Sequence can also be inferred from its type. It takes the monad to the left, evaluates whatever’s in it, discards the result, then evaluates the monad to the right and returns it. Sounds complicated, but we also have the exact same thing built into nearly every C-like language: the comma operator. In C, f(), g(); calls f, throws away the result, then calls g and makes the result of the entire expression its return value.

From there, all other operators are conveniences derived from the basic monad operators and the ones we discussed. Sequencing monads is so important that bind is a part of the minimal complete definition of a Haskell monad.

##But Those Diagrams Doe

Those are commutative digrams, commonplace in any field involving lots of functions. The first is called the associativity square, and all it says is that if I have some monad in a monad in a monad... ad nauseum, that I can keep joining until I get to a single unnested monad with all of the previous values mconcat'ed (or similarly) inside.

This is trivial to illustrate with the List monad.

Here's our monad in a monad in a monad...

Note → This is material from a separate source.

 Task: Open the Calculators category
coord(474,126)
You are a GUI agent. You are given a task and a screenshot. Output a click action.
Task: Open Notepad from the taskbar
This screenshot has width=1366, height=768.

let l = [[["a", "b", "c"], ["d", "e", "f"], ["g", "h", "i"]], [["j", "k", "l"], ["m", "n", "o"], ["p", "q", "r"]]]

The left and down arrows say that if I run join across this list, that it'll take away a pair of brackets.

join l
> [["a","b","c"],["d","e","f"],["g","h","i"],["j","k","l"],["m","n","o"],["p","q","r"]]

Repetez!

join $ join l
> ["a","b","c","d","e","f","g","h","i","j","k","l","m","n","o","p","q","r"]

And finally

join $ join $ join l
> "abcdefghijklmnopqr"

You can think of the exponents next to the T as the number of brackets you have to join to reach some "minimal monad" for which no more extraneous structure can be removed.

The second is the unit triangle. It says that we can take our monad, add "another set of brackets" with η on the left or right, then join (μ) it and get the same thing back. This translates to Haskell as

join return $ return 5
> 5

What this means practically is that join return is an identity operation!